> What the exercise asks
Determine the number of lines below that contain "link". Write nothing but that number.

Records from a data collection:

* * * * *

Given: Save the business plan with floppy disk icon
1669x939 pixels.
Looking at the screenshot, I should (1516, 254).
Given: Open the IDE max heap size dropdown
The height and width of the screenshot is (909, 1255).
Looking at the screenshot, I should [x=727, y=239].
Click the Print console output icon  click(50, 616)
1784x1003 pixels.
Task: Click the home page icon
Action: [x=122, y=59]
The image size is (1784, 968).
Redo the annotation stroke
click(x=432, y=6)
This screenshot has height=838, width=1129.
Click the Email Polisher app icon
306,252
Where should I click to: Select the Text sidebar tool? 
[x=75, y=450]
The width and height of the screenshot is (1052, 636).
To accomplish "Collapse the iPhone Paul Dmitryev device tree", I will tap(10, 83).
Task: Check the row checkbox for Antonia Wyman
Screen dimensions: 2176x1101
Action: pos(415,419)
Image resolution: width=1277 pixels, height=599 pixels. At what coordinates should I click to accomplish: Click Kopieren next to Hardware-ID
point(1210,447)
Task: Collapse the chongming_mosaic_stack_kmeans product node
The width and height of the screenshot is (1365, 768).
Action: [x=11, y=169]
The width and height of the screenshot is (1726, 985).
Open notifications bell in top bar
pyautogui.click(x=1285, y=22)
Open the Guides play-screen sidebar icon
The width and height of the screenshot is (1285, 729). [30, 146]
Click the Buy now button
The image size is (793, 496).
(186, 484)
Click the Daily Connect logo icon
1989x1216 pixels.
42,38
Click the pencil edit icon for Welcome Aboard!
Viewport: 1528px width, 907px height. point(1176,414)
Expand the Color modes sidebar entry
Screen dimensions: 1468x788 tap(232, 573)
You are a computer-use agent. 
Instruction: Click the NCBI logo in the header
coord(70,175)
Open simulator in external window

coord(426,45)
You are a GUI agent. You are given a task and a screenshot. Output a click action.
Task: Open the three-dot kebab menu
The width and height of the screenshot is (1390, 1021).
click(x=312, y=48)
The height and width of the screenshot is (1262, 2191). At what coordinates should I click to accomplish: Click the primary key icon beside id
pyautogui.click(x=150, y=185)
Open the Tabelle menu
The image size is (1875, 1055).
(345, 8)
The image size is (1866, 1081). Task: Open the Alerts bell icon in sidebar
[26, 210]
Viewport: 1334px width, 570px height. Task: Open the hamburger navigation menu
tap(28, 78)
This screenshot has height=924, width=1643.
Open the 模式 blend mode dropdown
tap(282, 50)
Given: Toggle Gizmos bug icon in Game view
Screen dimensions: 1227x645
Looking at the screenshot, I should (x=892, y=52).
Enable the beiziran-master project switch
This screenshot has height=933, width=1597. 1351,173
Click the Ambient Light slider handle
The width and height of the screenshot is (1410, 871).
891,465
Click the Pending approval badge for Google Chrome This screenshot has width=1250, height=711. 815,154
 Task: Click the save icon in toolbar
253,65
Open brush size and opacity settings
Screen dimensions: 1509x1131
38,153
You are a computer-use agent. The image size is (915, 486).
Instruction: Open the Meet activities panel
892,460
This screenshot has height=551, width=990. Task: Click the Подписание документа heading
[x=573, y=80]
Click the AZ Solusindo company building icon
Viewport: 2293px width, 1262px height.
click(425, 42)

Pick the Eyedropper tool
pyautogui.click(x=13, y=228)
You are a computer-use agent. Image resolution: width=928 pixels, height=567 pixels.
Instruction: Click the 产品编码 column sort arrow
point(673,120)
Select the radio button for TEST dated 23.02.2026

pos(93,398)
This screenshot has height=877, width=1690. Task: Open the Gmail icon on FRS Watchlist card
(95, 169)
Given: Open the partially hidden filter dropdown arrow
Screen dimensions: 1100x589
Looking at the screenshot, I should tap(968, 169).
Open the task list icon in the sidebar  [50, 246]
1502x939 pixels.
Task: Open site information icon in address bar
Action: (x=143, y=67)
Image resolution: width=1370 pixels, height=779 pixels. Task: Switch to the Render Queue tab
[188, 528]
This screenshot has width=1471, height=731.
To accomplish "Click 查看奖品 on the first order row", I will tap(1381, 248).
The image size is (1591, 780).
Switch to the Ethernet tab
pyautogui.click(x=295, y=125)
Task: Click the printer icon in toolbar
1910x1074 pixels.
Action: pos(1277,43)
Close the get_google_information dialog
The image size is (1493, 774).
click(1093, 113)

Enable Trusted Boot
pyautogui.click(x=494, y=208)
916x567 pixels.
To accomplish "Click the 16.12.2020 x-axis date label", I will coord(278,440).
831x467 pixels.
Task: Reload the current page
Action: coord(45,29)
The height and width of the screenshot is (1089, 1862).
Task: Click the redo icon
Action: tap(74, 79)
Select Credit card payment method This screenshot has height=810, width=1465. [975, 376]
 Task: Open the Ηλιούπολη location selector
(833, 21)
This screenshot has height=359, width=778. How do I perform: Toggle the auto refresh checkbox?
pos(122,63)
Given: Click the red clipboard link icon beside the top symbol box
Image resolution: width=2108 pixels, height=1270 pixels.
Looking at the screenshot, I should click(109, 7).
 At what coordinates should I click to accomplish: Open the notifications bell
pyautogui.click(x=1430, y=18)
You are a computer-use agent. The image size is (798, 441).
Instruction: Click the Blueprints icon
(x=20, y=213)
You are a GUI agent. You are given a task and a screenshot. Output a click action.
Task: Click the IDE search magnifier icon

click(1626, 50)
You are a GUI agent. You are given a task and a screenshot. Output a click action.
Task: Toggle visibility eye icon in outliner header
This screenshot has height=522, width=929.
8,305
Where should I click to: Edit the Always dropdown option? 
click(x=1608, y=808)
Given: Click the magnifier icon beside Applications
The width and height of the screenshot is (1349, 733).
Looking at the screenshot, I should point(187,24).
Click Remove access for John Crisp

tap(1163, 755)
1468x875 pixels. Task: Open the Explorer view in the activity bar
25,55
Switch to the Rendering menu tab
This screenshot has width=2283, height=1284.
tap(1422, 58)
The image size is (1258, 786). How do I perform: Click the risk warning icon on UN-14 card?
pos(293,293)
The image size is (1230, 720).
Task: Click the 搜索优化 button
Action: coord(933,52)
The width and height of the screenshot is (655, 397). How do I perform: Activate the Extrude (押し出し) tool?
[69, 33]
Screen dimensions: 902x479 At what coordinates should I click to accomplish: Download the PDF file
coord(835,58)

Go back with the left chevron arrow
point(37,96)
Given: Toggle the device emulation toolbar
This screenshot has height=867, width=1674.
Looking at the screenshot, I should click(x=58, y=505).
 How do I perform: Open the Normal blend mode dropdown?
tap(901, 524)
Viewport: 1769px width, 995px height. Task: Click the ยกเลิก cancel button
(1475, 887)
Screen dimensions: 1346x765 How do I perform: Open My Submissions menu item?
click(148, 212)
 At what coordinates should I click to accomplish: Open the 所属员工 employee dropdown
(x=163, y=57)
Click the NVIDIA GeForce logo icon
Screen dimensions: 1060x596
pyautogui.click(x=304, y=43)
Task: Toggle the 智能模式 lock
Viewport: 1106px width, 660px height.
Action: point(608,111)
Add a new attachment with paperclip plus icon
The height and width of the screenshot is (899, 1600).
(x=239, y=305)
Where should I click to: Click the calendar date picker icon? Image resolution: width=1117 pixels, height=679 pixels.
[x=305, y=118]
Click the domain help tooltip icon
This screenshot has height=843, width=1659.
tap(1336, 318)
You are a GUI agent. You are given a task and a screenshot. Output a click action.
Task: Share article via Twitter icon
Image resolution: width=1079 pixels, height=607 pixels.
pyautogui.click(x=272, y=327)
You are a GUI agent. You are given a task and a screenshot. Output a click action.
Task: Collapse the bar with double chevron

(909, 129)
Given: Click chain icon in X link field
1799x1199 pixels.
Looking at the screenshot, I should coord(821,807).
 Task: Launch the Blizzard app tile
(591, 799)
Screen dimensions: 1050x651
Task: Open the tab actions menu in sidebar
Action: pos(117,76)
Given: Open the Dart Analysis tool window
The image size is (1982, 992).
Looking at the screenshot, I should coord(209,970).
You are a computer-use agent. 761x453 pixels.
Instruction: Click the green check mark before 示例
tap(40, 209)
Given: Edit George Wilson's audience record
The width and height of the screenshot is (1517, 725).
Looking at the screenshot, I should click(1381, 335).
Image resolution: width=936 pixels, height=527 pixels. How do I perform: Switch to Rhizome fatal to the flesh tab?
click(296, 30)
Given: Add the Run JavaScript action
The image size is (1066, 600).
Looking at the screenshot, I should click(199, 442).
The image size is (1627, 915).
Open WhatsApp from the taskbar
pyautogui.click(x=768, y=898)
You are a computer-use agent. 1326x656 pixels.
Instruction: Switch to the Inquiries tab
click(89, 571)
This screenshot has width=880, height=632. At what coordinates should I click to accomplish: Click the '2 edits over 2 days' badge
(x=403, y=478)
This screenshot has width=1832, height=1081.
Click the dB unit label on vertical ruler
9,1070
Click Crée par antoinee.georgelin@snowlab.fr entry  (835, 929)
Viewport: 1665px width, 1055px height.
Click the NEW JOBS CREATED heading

* * * * *

> Task result
2